Craig Fuller, co-director of the transition office, said Bush and Yeutter "met this morning and there will be an announcement this afternoon." However, the aide declined to say specifically what post the announcement would involve.Yeutter, speaking to reporters Wednesday after an appearance before the U.S. Chamber of Commerce, sidestepped questions about a new post. "Anything on that will have to come from the Bush office," he said.
In a 1986 interview, Yeutter said he always wanted to be agriculture secretary, but he abandoned that wish when he became caught up in his role as the nation's No. 1 trade representative. Reagan named him to that post in 1985.
Another possible Cabinet member, Samuel Skinner, who is a top contender for the job of transportation secretary, has not yet met with Bush, Fuller said.
On the most controversial appointment question - who will be Bush's defense secretary - Fuller said the FBI investigation into former Sen. John Tower's background should be finished by the end of the week.
Tower, the leading contender for the post, met with C. Boyden Gray, the transition's legal counsel, to go over some of the findings of the background check, Fuller said.
Several members of Congress have suggested the long process of checking out Tower would weaken him politically if and when he is chosen. But Fuller said he thought Tower would be strengthened by the process because FBI agents have left no stone unturned.
"You have to admire Sen. Tower's willingness to go through this," Fuller said.
In another development, sources said Wyoming oil and gas executive Warren Morton was in Washington and had met with top transition officials concerning the search for an Interior Department secretary.
Morton is a former speaker of the Wyoming House of Representatives, and while his background as an oil industry executive would almost certainly spark controversy from environmental groups, he is among a handful of candidates with the backing of Western state Republican senators who met last week to discuss the subject.
Sources said others acceptable to the group include Richard Richards of Utah, a former national GOP chairman, retired House Republican Leader John Rhodes of Arizona and Rep.
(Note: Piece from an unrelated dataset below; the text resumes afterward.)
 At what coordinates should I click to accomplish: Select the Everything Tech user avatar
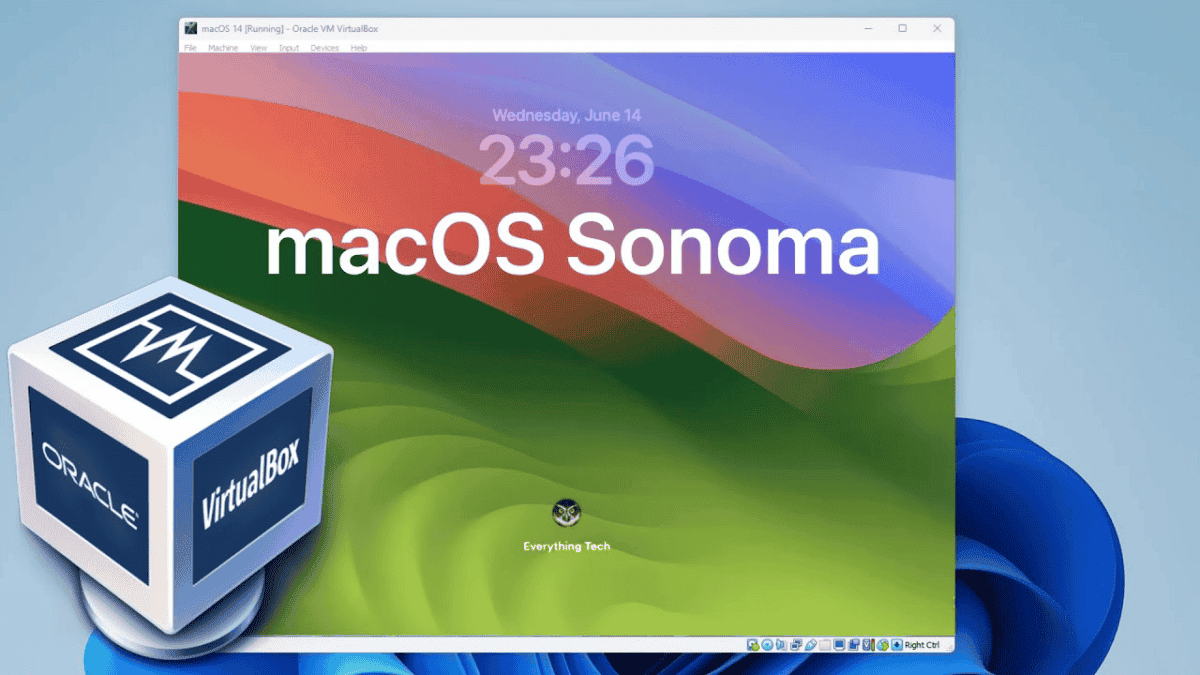click(x=566, y=514)
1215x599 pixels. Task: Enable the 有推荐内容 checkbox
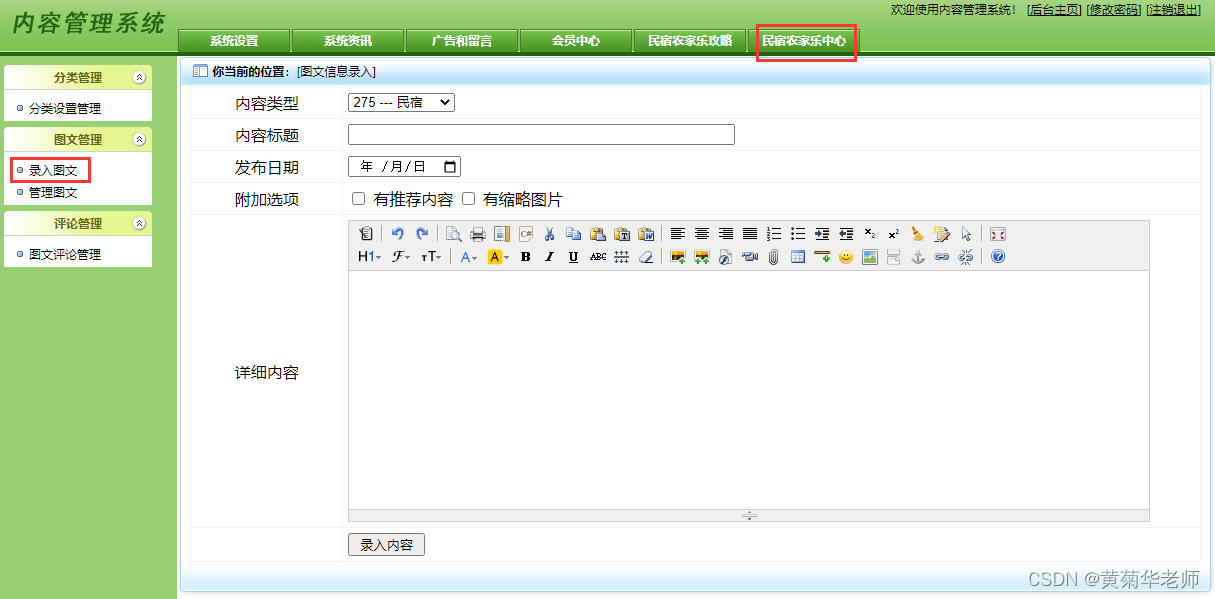[357, 198]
Barbara Vucanovich of Nevada. She appears out of the running following Bush's decision not to name any incumbent member of Congress to his Cabinet.
Skinner could not be reached for comment Tuesday, although his wife, Sue, said, "I assume he probably will be" given the transportation job. "But I don't think it's been totally confirmed with him yet," she said.
Yeutter, 58, a former Nebraska farmer, was chief executive officer of the Chicago Mercantile Exchange, and served in the Agriculture Department and as deputy trade representative in the administration of President Ford.
Skinner, 50, has served since 1984 as chairman of the Regional Transportation Authority of Northeastern Illinois, the nation's second-largest mass transportation system.